Friday, April 13, 2007

Content, Quality, Money

Michelle brings up the question of open content. Laura provides a most excellent and well thought out tirade.

Shockingly enough, I have an opinion. First in defense of paid/ copyright content: (1) it takes money to build content via traditional writer/editorial channels and the most traditional way to extract economic value from content is copyright. So I understand what Michael and Laura are saying and largely agree with it.

However, there are two things that fascinate me:
(1) Something like Idealware could be founded on an online community... something like Compumentor's consultantcommons.org (this is a tough challenge in and of itself). If Idealware started with free community content that was not produced in a traditional writer/editorial model, then packaged up the very best to deliver to the community, their dynamics and economics would be completely different. They could, for instance, implement a membership model... and their free content would drive membership in that community.
(2) Content is no longer a value generator... it is a consumer capturer. You need to capture the consumer with your free content and then extract value through alternate channels... ads, products, services, memberships, etc.

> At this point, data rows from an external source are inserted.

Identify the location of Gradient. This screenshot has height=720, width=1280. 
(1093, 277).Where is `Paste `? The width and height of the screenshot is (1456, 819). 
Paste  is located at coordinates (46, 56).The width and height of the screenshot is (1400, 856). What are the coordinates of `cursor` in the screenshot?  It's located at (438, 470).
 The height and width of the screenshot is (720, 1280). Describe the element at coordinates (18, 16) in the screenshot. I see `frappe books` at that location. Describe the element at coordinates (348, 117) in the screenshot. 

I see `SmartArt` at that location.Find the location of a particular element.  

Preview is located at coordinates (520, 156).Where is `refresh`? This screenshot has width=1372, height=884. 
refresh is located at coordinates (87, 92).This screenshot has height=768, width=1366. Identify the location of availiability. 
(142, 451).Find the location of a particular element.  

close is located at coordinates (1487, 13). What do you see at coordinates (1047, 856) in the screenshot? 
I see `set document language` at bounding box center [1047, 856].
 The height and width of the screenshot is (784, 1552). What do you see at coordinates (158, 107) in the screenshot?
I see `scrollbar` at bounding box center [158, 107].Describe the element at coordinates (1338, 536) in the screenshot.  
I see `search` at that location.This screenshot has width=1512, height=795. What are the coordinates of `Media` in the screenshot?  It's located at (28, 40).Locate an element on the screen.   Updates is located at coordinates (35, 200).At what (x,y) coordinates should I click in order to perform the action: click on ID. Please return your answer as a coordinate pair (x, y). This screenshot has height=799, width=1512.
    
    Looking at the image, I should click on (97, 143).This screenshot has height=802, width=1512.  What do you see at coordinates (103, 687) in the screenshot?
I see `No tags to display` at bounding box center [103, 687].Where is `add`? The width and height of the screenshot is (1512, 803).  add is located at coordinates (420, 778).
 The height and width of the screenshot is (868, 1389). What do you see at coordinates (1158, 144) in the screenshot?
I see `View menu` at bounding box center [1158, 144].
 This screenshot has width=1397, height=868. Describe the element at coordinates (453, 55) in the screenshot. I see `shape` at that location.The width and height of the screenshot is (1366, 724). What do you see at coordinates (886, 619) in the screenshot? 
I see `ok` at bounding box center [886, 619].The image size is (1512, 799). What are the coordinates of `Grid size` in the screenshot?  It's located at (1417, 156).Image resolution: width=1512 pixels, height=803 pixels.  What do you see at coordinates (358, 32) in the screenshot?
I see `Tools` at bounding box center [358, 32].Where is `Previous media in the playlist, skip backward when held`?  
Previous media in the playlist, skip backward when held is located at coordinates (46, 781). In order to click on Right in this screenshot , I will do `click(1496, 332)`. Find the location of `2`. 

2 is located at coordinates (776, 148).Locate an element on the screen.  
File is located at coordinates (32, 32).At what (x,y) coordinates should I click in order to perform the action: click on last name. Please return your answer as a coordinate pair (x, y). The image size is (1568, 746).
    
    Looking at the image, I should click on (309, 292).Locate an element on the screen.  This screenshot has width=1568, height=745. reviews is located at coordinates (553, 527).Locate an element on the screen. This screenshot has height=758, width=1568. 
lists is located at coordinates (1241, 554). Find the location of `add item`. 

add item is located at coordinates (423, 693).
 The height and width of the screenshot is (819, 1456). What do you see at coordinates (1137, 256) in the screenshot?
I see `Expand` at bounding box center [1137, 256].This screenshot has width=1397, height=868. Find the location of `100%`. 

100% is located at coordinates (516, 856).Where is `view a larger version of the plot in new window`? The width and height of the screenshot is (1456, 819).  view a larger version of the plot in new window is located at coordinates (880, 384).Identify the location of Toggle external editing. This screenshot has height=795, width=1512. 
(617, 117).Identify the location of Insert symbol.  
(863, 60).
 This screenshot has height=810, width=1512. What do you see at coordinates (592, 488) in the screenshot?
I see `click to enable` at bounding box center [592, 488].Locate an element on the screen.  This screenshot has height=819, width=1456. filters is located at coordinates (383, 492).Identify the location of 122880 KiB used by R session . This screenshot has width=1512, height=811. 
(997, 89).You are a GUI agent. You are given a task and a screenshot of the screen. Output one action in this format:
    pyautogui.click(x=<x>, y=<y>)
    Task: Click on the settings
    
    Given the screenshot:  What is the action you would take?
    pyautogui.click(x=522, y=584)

When will Techsoup acquire Idealware? They can then free the content to capture some "consumers" for Techsoup stock.

2 comments:

Beth Kanter said...

David,

Thanks for your reflection on this point and I am glad that you have an opinion on this. Your framing of point 2 resonates with me.

laura said...

Interesting thoughts, David – and thanks for using us as an example!

I agree that basing Idealware around an online community might work really well for the type of small articles that we’re primarily publishing right now (in fact, while it’s not a traditional model, Idealware is pretty much community based right now). In combination with webinars, events, and individual donations to support the overhead, I think that could be sustainable.

However, we’re setup with the goal of doing much larger reports – things like the Online Donation report, where we’re establishing scorecards for software areas, evaluating software, and publishing actual ratings and recommendations. A community based approach works less well here, for a couple of reasons:

-Relying on the community for this type of detailed evaluation and ratings is quite problematic, for a number of reasons, including gaming by vendors, and the fact that much of this detailed comparative knowledge doesn’t actually exist in anyone’s head (and so someone needs to do substantial research)

-Given you need to pay people, these report aren’t cheap to produce ($15-$20K each). This is more money than I think you can cover based on events and webinars, so you need other models.

I’d love thoughts on the best ways to cover these types of costs while still allowing the content to be open. Here’s where I am in terms of thinking through possibilities:

-Consulting. I’m leery of getting into this. It has a whole different set of skills than writing reports, and is so high touch that it’s hard to see how we could do enough volume to cover costs beyond the consulting itself without charging rates so high they would appear unfriendly.

-Pooling funds for desired reports. This is the next thing that I’m going to try out – asking organizations that are planning to select software in the area to pitch in some money for a report, to get the report that would be useful to them written, and for some kind of (hopefully low touch but useful) inside access to the research.

-Ask people to chip in what it’s worth. We’ve experimented considerably with this, and I don’t think it can support the costs of research and writing unless we can notably change the dynamics here. We’re getting about $0.35 per person for our big reports.

-Sponsorship. Traditional, but useful – I don’t know if can cover the whole cost, but definitely there’s money there.

-Membership. You mention implementing a membership model, where free content drives membership in that community”. Can you expand on this? I’m not sure I’m following it. If the content is free, what’s the driver to become a member?

I’ll point out that charging something like $20 or so for reports (if people would pay) is a compelling income model, as if you can actually make more money for one report than it cost, you can use that money to support other reports rather than have to scrounge for each report.

While we’re not ruling out any possibilities, using candid reviews of software to capture buyers of a particular set of software (like that sold by TechSoup stock) also has some obvious challenges in terms of conflict of interest.